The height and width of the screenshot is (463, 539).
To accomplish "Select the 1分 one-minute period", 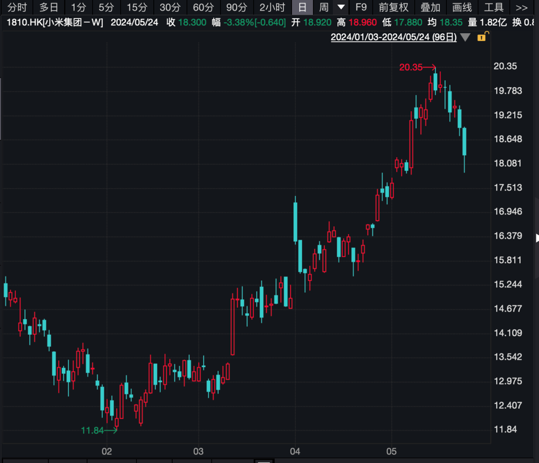I will click(x=79, y=7).
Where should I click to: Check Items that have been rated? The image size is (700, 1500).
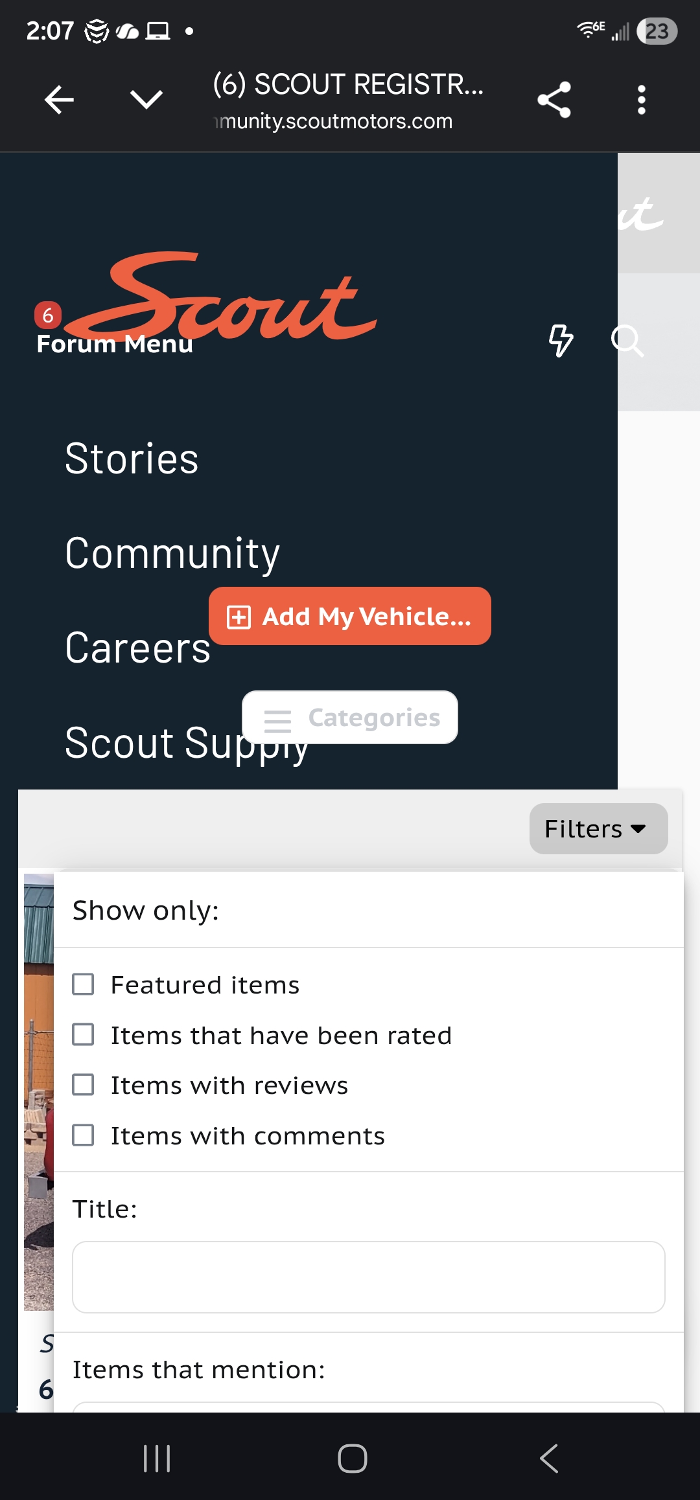[x=83, y=1035]
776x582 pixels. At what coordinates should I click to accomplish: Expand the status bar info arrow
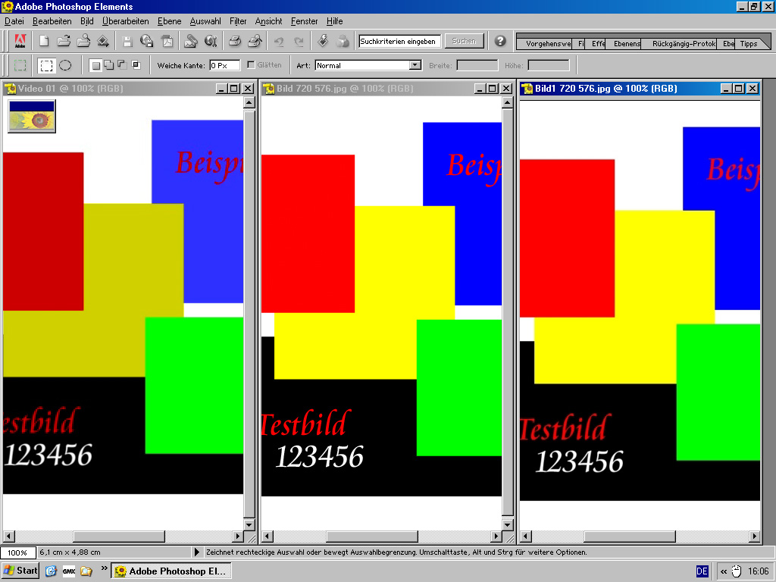(x=198, y=552)
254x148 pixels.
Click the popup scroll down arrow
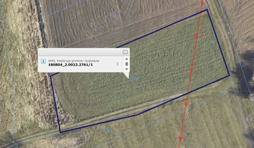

--*--

** EXERCISE **
Render the entries as a JSON list of strings, one string per line, starting at the line that contains "Where should I" and ending at the last line of the entries, with blank lines skipped. Leave the pictures out.

** SOLUTION TO THIS TASK **
[
  "Where should I click to: Check Items that have been rated? The image size is (700, 1500).",
  "[x=83, y=1035]",
  "776x582 pixels. At what coordinates should I click to accomplish: Expand the status bar info arrow",
  "(x=198, y=552)",
  "254x148 pixels.",
  "Click the popup scroll down arrow"
]